— BEGIN GIVEN TEXT —
How our power sector can tackle the tariff issue?
By Muhammad Farhan and Muhammad Rehan
The present government like its predecessor is doing a lot of lip service to tackle the the energy crisis but when we look at the ground reality, consumers have seen little relief.
The government policies are not consistent, one day; one department announces a project and the next day the other denies to support.
The same happened with the five (200 MW each) LNG based power projects that were announced by the Private Power Infrastructure Board (PPIB) in March 2016.
The projects were on the way to finalize the contract, the ministry ordered to stop all new projects on the imported fuels in June 2016.
The same is happening with the tariff of the new plants.
The Ministry of Water and Water Power had issued a Co-generation policy in 2008 for the installation of new projects by the Sugar industry.
The Co-generation policy commits the 28% efficiency along with 88% availability. The NEPRA refused to accept the guideline of the Cogeneration Policy 2008 while making a decision.
Before going into detail of the decision and explaining the deviation from the policy, first we shall discuss the different types of the tariff.
Take or Pay Tariff
A “Take or Pay” tariff is a rule, the Power Purchaser either takes the electricity from the Power Producer or pays for the availability of the plant (known as Capacity Payment)
Take and Pay Tariff
A “Take and Pay” tariff is a rule, the Power Purchaser pays the both energy and capacity payment only for the power it takes based on the energy meter readings. The Power purchaser is bound to run the plant strictly on Economic Dispatch Merit order (Cheap plants first). If Power purchaser asked to run an expensive plant ahead of the cheap plant, then it will pay the capacity payment (fixed payment) to the cheap plant.
Must Run Option
This option is specifically created for the cogeneration power plants. As the cogeneration power plants have to supply both the steam and power to their sugar mills as well. They cannot shut down the unit even power purchaser has no need of power to keep the sugar mill in operation.
As per this tariff the power purchaser will pay for the full energy and capacity charges during the season either the plant is fully or partially in operation. This type of tariff is an extra burden on the public of the Pakistan but the some businesses are fully enjoying the perks of Must Run Option.
This type of tariff is an extra burden on the public of the Pakistan but the some businesses are fully enjoying the perks of Must Run Option.
Now we will discuss the dual policies of the regulator and how it will impact on the investors. During the third week of October, The National Electric Power Regulatory Authority (NEPRA) had refused to accept the guidelines of the cogeneration policy 2008 while announcing the decision on the Tariff of a cogeneration power plant.
During the third week of October, The National Electric Power Regulatory Authority (NEPRA) had refused to accept the guidelines of the cogeneration policy 2008 while announcing the decision on the Tariff of a cogeneration power plant.
NEPRA itself announced that they have decided not to give the “Take or Pay” Tariff for the plants that have an efficiency of 29% even though cogeneration policy allows 28% efficiency. As per the decision NEPRA’s feels it is not prudent to make a long term commitment with the low efficiency plants.
On the other side in the bagasse upfront Tariff, NEPRA is offering the “Take or Pay” Tariff with the “Must Run option” (A more benefitted option of Take or Pay Tariff available for sugar Mills). The Bagasse upfront Tariff is based on the 24.5% efficiency with the 45% availability.
— END GIVEN TEXT —
_PROBLEMS AND TASKS:_
[a] Answer these questions using the article on power-sector tariffs:
(i) In what month and year did the Private Power Infrastructure Board announce the five LNG-based power projects?
(ii) What efficiency and availability does the Co-generation policy commit?
(iii) On what efficiency and availability is the Bagasse upfront Tariff based?
[b] Reproduce word for word the passage of the power-tariff article, everything from "By Muhammad Farhan" down to "in March 2016.".
[c] Carry the article on the power sector's tariff issue forward, starting after its last sentence.
The lines after this point are separate material and have no connection to the article on power-sector tariffs.
— BEGIN COLLECTED DATA —
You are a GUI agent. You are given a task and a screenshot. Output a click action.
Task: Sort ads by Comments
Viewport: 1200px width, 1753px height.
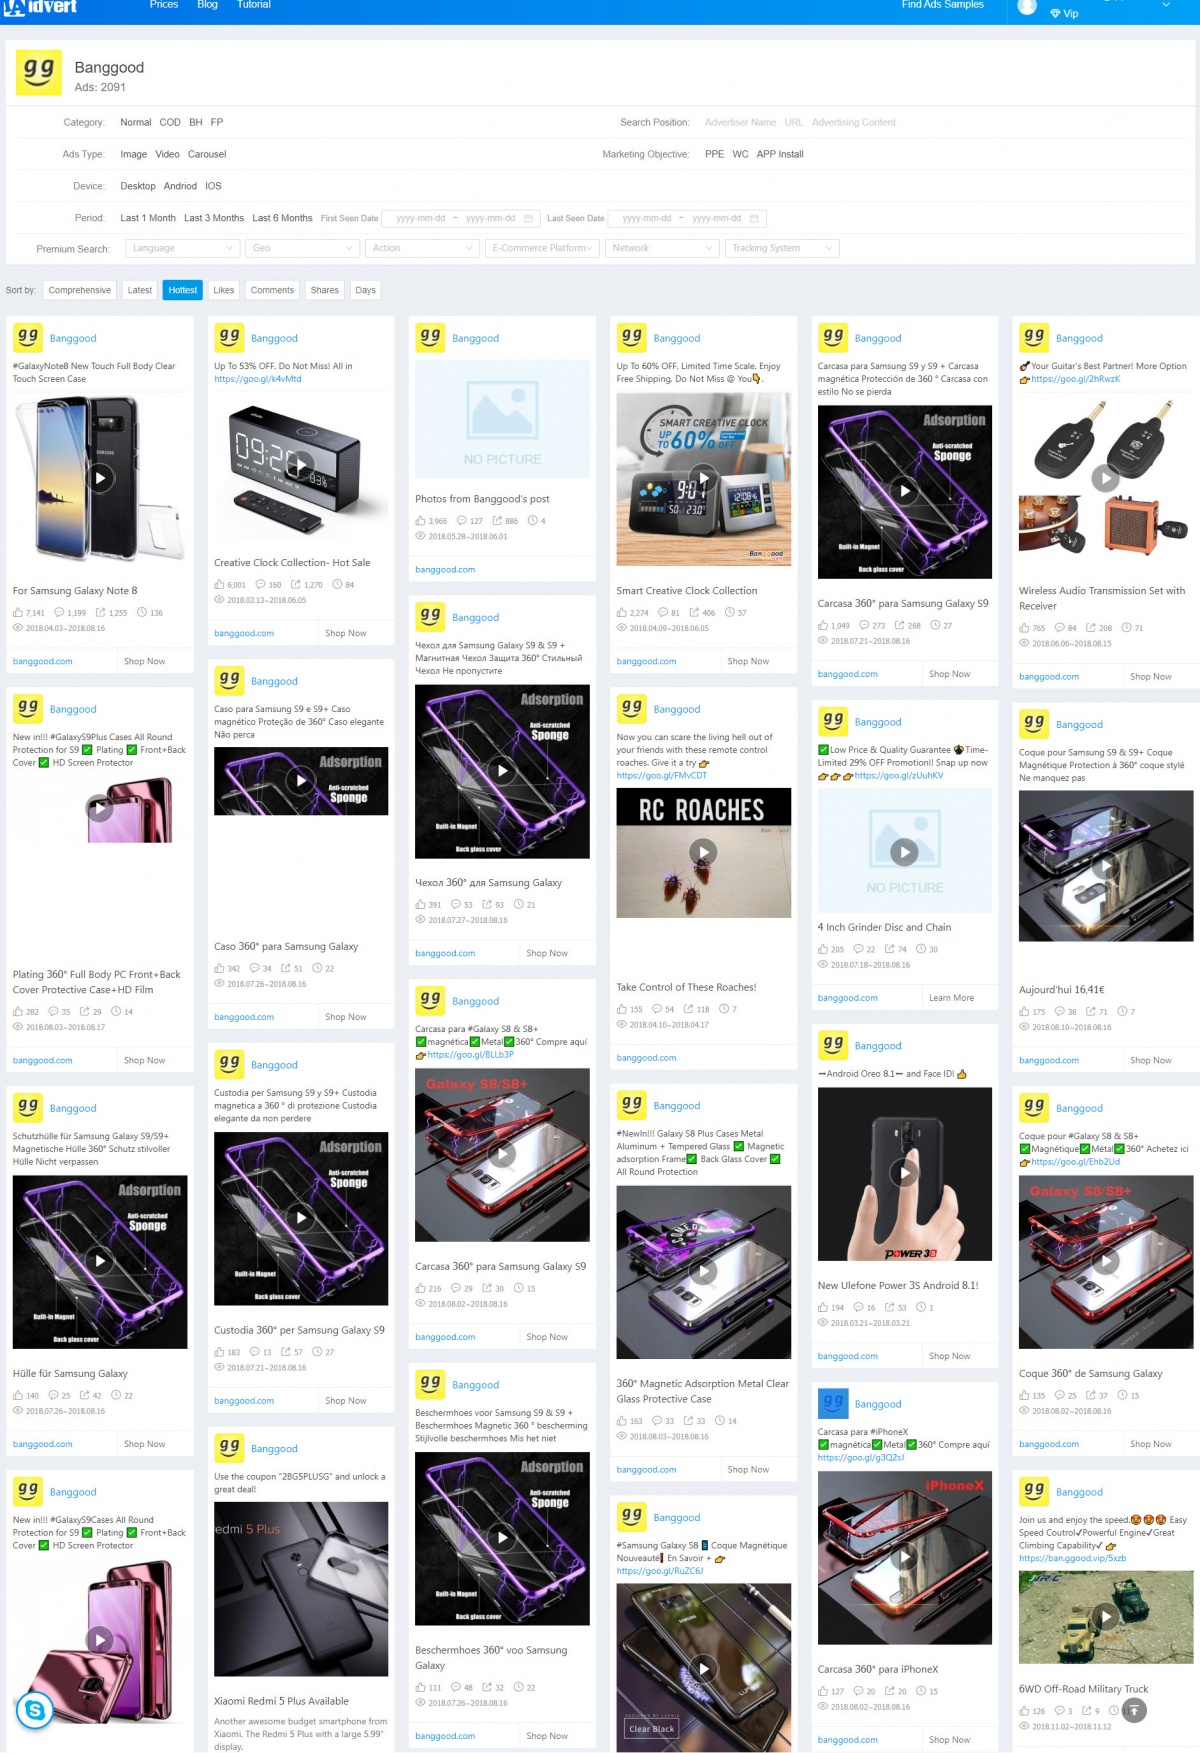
— END COLLECTED DATA —
_RESPONSES BY TASK:_
[a]
(i) March 2016
(ii) 28% efficiency and 88% availability
(iii) 24.5% efficiency and 45% availability

[b]
By Muhammad Farhan and Muhammad Rehan
The present government like its predecessor is doing a lot of lip service to tackle the the energy crisis but when we look at the ground reality, consumers have seen little relief.
The government policies are not consistent, one day; one department announces a project and the next day the other denies to support.
The same happened with the five (200 MW each) LNG based power projects that were announced by the Private Power Infrastructure Board (PPIB) in March 2016.

[c]
This is the clear difference of the policies, in once case the NEPRA is offering the “Must Run” Tariff for the 24.5% efficient plants and on the other side, it refused to give the “Take or Pay” Tariff for the 29% efficient cogeneration plant that has the multi fuel option (Coal and Bagasse) with much higher availability of 88%.
The scenario is same for the both businesses {(a) cogeneration with coal & bagasse mix and (b) cogeneration with bagasse only} as the both have to supply the steam and power to the sugar mill during the crushing season and they have to keep the units in operation round the clock during the crushing season. The Must Run option should be available for all cogeneration plants for the smooth operation of their fuel supplier (sugar mill).
The scenario is same for the both businesses (a) cogeneration with coal & bagasse mix and (b) cogeneration with bagasse only} as the both have to supply the steam and power to the sugar mill during the crushing season and they have to keep the units in operation round the clock during the crushing season. The Must Run option should be available for all cogeneration plants for the smooth operation of their fuel supplier (sugar mill).
The Must Run option should be available for all cogeneration plants for the smooth operation of their fuel supplier (sugar mill).
As per the NEPRA’s notification the Bagasse upfront Tariff will remain effective till May 2017 and Sugar Mills can accept it till that time.
This is not fair that the 24.5% tariff is available for new plants and the plant that is 29% efficient and ready to provide the power, the authority refused to allow tariff with the reason that they will have enough power in the next three years.
The principle of consistency should prevail, if NEPRA is so much worried about the customers and feels that 29% efficient plants are extra burden on the customers; then they should immediately cease the Bagasse Upfront Tariff.
The decision of Take and Pay arrangement is not practicable and nearly impossible to follow in true letter and spirit. The NEPRA should be transparent while making the decisions and follow the same principle in all cases.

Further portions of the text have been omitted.